Here grepl(z,a) returns the array of flags, each telling whether all letters in the word "z" are in a corresponding word in "a". The loop just accumulates the number of sub-words for each word.

I''d like to add that in the original code you don''t have to create an anonymous function to apply grepl():

y = log( s( a, function( z ) sum( s( a, grepl, z ) ) ) )

And if you''re willing to use more memory (and more time) you can do this:

y = log( apply( s( a, grepl, a ), 1, sum ) )

Here s( a, grepl, a ) computes a useful matrix of the "being-a-superword" binary relation among words, where (R,C) is TRUE if C is a sub-word of R.

My own solution is longer (178 characters) and not as fast:

l=strsplit(scan("NGSL101.txt","",skip=1),"")
x=(s=sapply)(s(l,factor,unique(unlist(l))),summary)
y=(a=apply)(x,2,function(v)sum(a(v>=x,2,all)))
plot(by(log(y2),s(l,length),mean))

It builds a matrix of the stock of letters in each word (x), and then counts the words from the dictionary, which fit in the current "word".

2. My solution is also based on counting letters, but a bit shorter - 166 characters, and faster. However, it works only for words consisting of letters from english alphabet (because of "c(letters,LETTERS").

d=scan("NGSL101.txt","",sk=1)
s=sapply
a=s(s(strsplit(d,""),factor,c(letters,LETTERS)),table)
plot(by(log(apply(a,2,function(w)sum(colSums(a<=w)>51))),nchar(d),mean))

1. Actually my solution can be made alphabet-independent by adding only 3 characters. Now it's almost the same as Ivan's version, but thanks to a few tricks a bit shorter (169 characters)

d=strsplit(scan("NGSL101.txt","",sk=1),"")
s=sapply
a=apply
b=s(s(d,factor,unique(unlist(d))),table)
plot(by(log(a(b,2,function(w)sum(a(b<=w,2,all)))),s(d,length),mean))

2. nice :)
However, for my R configuration "sk=1" does not work and I have to do full "skip=1".

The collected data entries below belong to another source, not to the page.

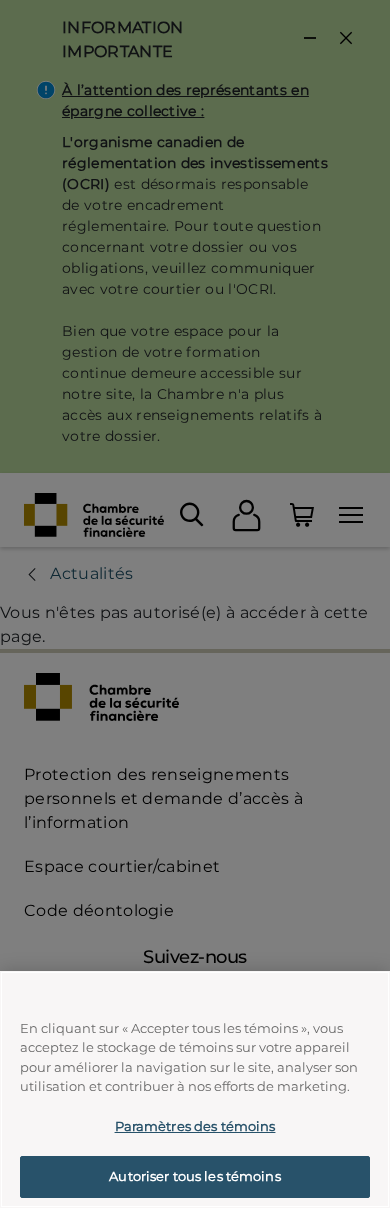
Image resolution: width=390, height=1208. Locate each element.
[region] (195, 1089)
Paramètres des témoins (195, 1126)
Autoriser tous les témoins (194, 1176)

3. Hmm I've got no problem with "sk=1". Does it throw an error or something?

4. Yes - it is an error, because "scan" has "skip" and "skipNul" arguments so the call is ambiguous (at least under R version 3.1.0).

5. Well, that is another reason why you should always use full argument names. Under R 3.0.1 "scan" doesn't have "skipNul" argument.